藝大のスーパークローン技術を体感できる『みろく』展2021年09月17日

 東京藝大美術館で開催中の『みろく ―終わりの彼方 弥勒の世界―』という展覧会に行った。シルクロードの各地にある弥勒像を一堂に集め、弥勒信仰の起源と変遷をたどる企画である。ガンダーラ、バーミアン、敦煌、法隆寺金堂壁画などの弥勒を展示している――と言っても、展示物の大半は実物ではなく藝大の「スーパークローン技術」で現物を復元したものである。

 スーパークローン技術とは、3Dカメラなどの最新デジタル技術と緻密な職人技を駆使して文化財を復元する技術で、その出来栄えには目を見張らされる。

 今回展示されている復元文化財には、敦煌莫高窟275窟の交脚弥勒菩薩のように現存するものを復元したものもあるが、すでに失われた文化財の復元が多い。

 20年前タリバンによって破壊されたバーミアンの文化財も2点復元されている。バーミアン東大仏仏龕天井壁画「天翔ける太陽神」とバーミアンE窟仏龕天井壁画「青の弥勒」である。どちらも湾曲した天井や壁を含めた立体を原寸大で復元した大きなもので、一見の価値がある。

 また、1949年に火災で焼損した法隆寺金堂壁画の第9号壁「弥勒説法図」もスーパークローン文化財として復元されてる。

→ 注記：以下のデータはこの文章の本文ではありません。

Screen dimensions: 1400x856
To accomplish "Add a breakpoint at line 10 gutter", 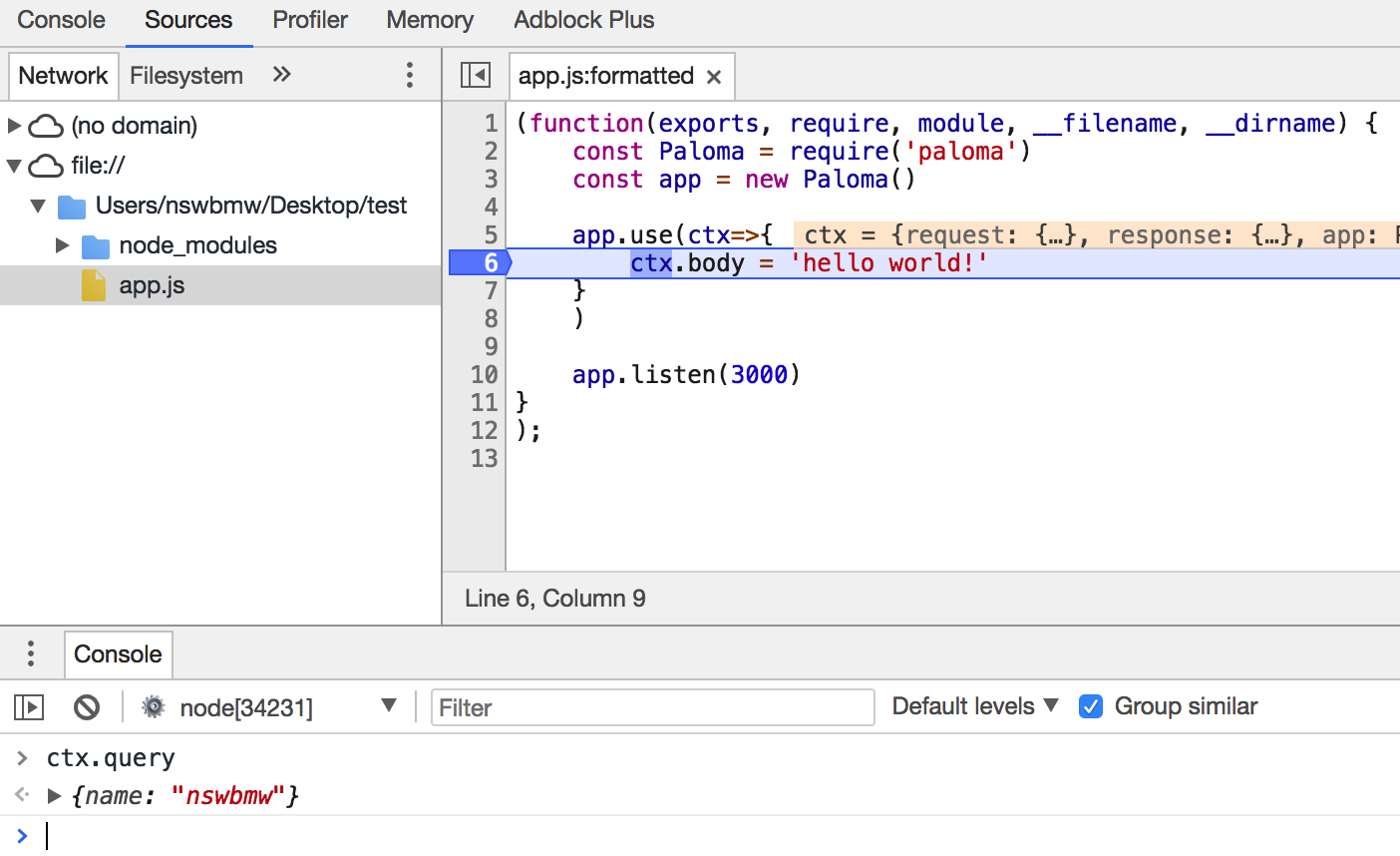I will point(484,374).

 スーパークローン技術は、単に文化財を現物通りに復元できるだけではない。退色したり欠損した文化財を制作時の状態に近づける「想定復元」も可能である。法隆寺金堂の「弥勒説法図」は焼失前の状態を再現した壁画の隣りに、色や図柄をより鮮明にした想定復元図も展示していた。この2点を並べて眺めると、時間を遡っていくような感覚になる。